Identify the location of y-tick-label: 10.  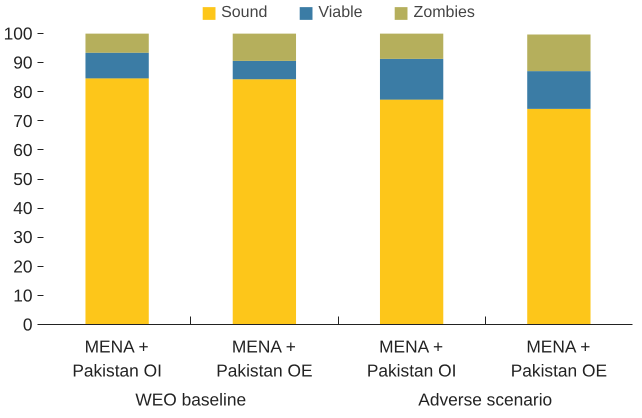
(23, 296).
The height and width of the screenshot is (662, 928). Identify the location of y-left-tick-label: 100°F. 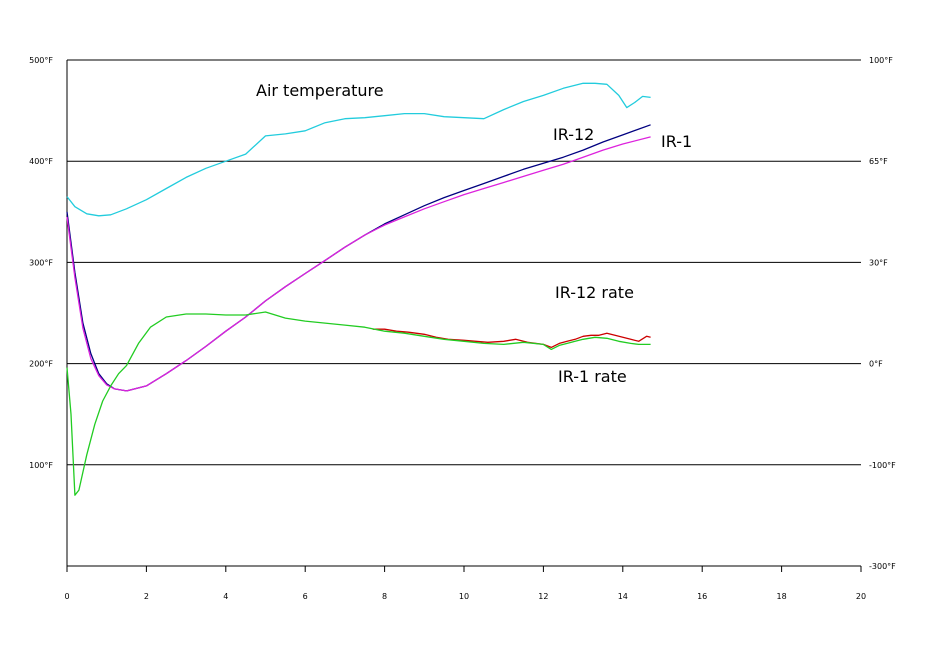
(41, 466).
--
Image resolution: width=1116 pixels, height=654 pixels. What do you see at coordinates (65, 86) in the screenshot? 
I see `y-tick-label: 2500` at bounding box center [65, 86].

▶ What the task requires: Format the lines as a Markdown table with the columns No. and Line. Begin at the line that has "Image resolution: width=1116", stop after the one that has "center [65, 86].", and leave out any blank lines.

▶ Exercise solution:
| No. | Line |
|---|---|
| 1 | Image resolution: width=1116 pixels, height=654 pixels. What do you see at coordinates (65, 86) in the screenshot?  |
| 2 | I see `y-tick-label: 2500` at bounding box center [65, 86]. |